第53話
結局、その日の昼食もこれと言った会話は無かった。
まぁ、そこは仕方ないところではある。
昼食の席には双葉が居るので、俺は当然そっちの相手をする。
もはや、双葉と壱岐の間に何かが発生する様な雰囲気は感じないが、双葉は色々な意味で俺の予想を超えてくる。
ここからいきなり正妻ムーブをかましてきても俺は驚かない。
いろんな意味で油断が出来ない相手だ。
というか、俺があれだけマエからお菓子を貰っているのに、一向に体重が増えないのは双葉の相手をしているからではないだろうか?

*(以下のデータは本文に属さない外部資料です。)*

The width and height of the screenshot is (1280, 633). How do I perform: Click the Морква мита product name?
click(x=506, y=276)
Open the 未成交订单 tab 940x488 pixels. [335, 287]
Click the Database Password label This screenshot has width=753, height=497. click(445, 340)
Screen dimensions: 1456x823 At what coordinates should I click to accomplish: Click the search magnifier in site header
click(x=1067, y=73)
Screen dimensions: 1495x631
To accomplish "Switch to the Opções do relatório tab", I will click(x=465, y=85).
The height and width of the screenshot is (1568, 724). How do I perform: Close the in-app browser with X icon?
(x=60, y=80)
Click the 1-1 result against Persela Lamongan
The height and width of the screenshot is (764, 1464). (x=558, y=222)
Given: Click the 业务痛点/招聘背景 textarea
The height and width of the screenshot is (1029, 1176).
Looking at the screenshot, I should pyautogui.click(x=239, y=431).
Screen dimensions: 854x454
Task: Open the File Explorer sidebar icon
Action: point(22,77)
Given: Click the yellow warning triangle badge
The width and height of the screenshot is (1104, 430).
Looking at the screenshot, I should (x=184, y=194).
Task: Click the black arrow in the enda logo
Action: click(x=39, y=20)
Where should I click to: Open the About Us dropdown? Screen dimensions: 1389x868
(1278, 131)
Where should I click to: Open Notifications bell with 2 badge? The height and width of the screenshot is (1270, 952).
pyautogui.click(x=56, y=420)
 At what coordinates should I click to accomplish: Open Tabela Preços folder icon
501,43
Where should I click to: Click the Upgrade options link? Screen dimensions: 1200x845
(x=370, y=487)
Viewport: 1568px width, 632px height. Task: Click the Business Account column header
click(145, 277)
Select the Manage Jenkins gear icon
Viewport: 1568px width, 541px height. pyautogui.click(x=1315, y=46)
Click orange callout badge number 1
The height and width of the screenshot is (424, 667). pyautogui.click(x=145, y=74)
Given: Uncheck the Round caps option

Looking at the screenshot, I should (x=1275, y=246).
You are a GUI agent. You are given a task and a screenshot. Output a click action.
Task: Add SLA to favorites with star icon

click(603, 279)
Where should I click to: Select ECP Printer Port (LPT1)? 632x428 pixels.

正妻ヒロインダイエットって需要あるか? なさそうだな。
ともかく、今日は礼の約束の日だ。
なんの約束か?
「チャレンジ・ザ・セクスタプル」
駅併設の商業施設、そこへ向かう通路を歩きながら俺は呟いた。
それを俺の右隣で聞いた双葉が苦笑する。
「嬉しそうですね」
「そう見えるか?」
「はい」
俺は呆れたような顔をして言う。
「違うな。全然わかってないな双葉」
「え、そうですか?」
すると、双葉の更に右を歩くマエが元気な声で言った。
「はい! ナルくんは今、めっちゃ嬉しいと思ってる!」
「せいかーい!」
「「いぇーい!」」
双葉を挟んでマエとハイタッチする。
それを見た双葉はやはり苦笑を浮かべたままだ。
「小さな子供みたいですね」
「言われてるぞマエ」
「は? それナルくんのことだし!」
「二人共ですよ」
保護者に嗜められる子供二人があからさまにしゅんとするが、3歩進んだ頃にはいつもの調子に戻る。
そうこうしているうちに目的地に到着する。
駅ビル内の一角にあるアイスクリームチェーン店は、今日は雨で少し肌寒いこともあって客入りは少ないようだ。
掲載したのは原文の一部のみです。